Attempts have been made to rescue the DR5 antibodies by combining them with other, already FDA-approved therapies. But Tushir-Singh’s team was the first to pursue the idea that the antibodies might have some unnoticed negative impact with the job they were supposed to do. That is, along with killing cancer cells they were also applying the brakes on immune cells. 

It was a “big deal” that the new study allowed researchers to study both the cytotoxicity of DR5 and the host immune response, says Buchsbaum. “All of the work I did in preclinical models were done on human tumors grown in immune-deficient mice [prior to the discovery of checkpoint inhibitors], so we were relying on the DR5 death-inducing signaling complex and not an immune response.”

Currently, Buchsbaum adds, his immunotherapy research utilizes human organoids grown from human cancers. Investigating the immune component involves moving to a syngeneic mouse model with a retained and intact immune system.

 

The Big Idea

Tecentriq, like most checkpoint inhibitors, is effective in only a small subset of triple-negative breast cancer patients, says Buchsbaum. It is not completely understood why some patients respond while others do not, but the prevailing belief is that it is driven by the level of PD-L1 expression. 

Tushir-Singh’s idea to use a bi-specific antibody targeting the receptors for both PD-L1 and DR5 as a treatment for triple-negative breast cancer is based on market approval of Tecentriq, and positive signals seen in a phase 2 trial using a DR5 antibody manufactured by Daiichi Sankyo for the same indication, Buchsbaum says. “Tushir-Singh is relying on the concept that binding to DR5 leads to stabilization of PD-L1 and would make the anti-PD-L1 antibody more effective.” 

He might be right, says Buchsbaum. Companies could be motivated to fund that research if they have an immune checkpoint inhibitor with a low response rate and do not know how to pre-identify the responders or prevent toxicities in the nonresponders. “If they could increase the response rate from 10% to 15% to 50%, that would be extraordinarily good news.” 

On the other hand, he adds, “all the antibodies that have been used in clinical trials for checkpoint inhibitor therapy are intact antibodies… not bi-specific antibodies.” It remains to be seen if they would be as effective. 

Research on the role of DR5 in cancer originally relied almost exclusively on tumor necrosis factor-related apoptosis inducing ligand (TRAIL) but has been largely abandoned because the small-size ligand, naturally produced by the body to initiate cell death, is rapidly eliminated and thus had unfavorable pharmacokinetics and produced liver toxicity, Buchsbaum says.

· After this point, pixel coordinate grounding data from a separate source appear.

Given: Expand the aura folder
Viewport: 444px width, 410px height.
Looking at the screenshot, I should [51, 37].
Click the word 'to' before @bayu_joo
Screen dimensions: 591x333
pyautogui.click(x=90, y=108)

DR5 antibodies had a more favorable in vivo effect in immune-deficient tumor models because, once injected, they would “circulate for days and result in relatively higher localization within the tumor and didn’t produce systemic toxicity.” 

Daiichi Sankyo appears to be one of few companies that has recently investigated the therapeutic potential of DR5-targeting antibodies. As has been widely reported in recent years, it has also been embroiled in patent disputes with Seagen (formerly Seattle Genetics) over the antibody-drug conjugate technology that would likely be used for their study in clinical trials, says Buchsbaum. 

Tushir-Singh says he is confident the pharma industry will be testing the potential of the proposed combination therapy in patients with solid tumors. It could well extend the efficacy of CAR T-cell therapy and immune checkpoint inhibitors—potentially to the higher levels seen in patients with leukemia and melanoma, he adds, and make them less of a Hail Mary play near the end of life.

Chemotherapy drugs are currently one of the mainstays of cancer treatment because of their ability to break apart tumors so immune cells can infiltrate the mass and do their job. Immunotherapy could be a permanent, nontoxic alternative to chemo if super-activating, DR5-targeting antibodies (such as those in nanocages developed by David Baker at University of Washington) are shown in clinical trials to take on that role, Tushir-Singh says.